REGGIO EMILIA – Dovranno essere presentate entro le 12 di mercoledì 4 giugno in tribunale a Bologna le offerte per Meta System. Il prezzo base è di 12,9 milioni e i potenziali acquirenti sono tenuti a versare una cauzione di 2 milioni. La vendita è fissata per il 5 giugno, sempre a mezzogiorno. Qualunque sia l’esito dell’asta, l’azienda reggiana del futuro sarà diversa da quella che abbiamo conosciuto finora.
Tanto per cominciare, il bando esclude dalla vendita le partecipazioni nelle società controllate in Cina e i contratti e le commesse con Stellantis, Volvo e Porsche. La produzione per Stellantis, che nel 2023 rappresentava il 43% del fatturato di Meta System, è interamente affidata a Meta System Electronics, una controllata cinese che sforna prodotti finiti che poi vende all’azienda reggiana. Lo stesso vale per una buona metà delle commesse di Volvo. Quanto a Porsche, il gruppo tedesco ha rinunciato unilateralmente al contratto con Meta System, versando una penale per la licenza di utilizzo del brevetto.
Di fatto, dunque, questi clienti sono perduti. Gran parte delle aspettative è ormai concentrata su Bmw, per cui Meta System produce in particolare caricabatterie per i nuovi modelli elettrici. Del ramo d’azienda in vendita fanno parte la divisione E-Mobility, che riunisce le tecnologie di propulsione per veicoli elettrici e ibridi, la divisione Safety & Security con i sistemi di protezione antifurto e i sensori per il parcheggio, e la divisione Telematica, che produce sistemi di localizzazione satellitare.
Secondo il piano industriale predisposto l’anno scorso in occasione del tentativo di composizione negoziata della crisi, i vertici di Meta System puntavano solo sullo sviluppo della divisione E-Mobility, mentre le altre due divisioni venivano considerate l’una destinata a costante riduzione e l’altra non più strategica.

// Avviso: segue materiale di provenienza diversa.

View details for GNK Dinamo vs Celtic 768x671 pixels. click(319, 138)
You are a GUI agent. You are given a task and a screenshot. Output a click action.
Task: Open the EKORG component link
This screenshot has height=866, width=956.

In questo quadro, l’attesa offerta del fondo Certina può rilanciare l’azienda, ma difficilmente potrà occupare i 520 dipendenti fissi e i 58 lavoratori interinali di oggi. Prevedibilmente, nascerà un’azienda più piccola e meno diversificata, che d’altra parte potrà ripartire senza il peso dell’esposizione debitoria perchè il ramo d’azienda viene venduto libero da debiti. I circa 160 milioni di debiti, oltre 140 dei quali verso le società partecipate cinesi, finiranno in una bad company.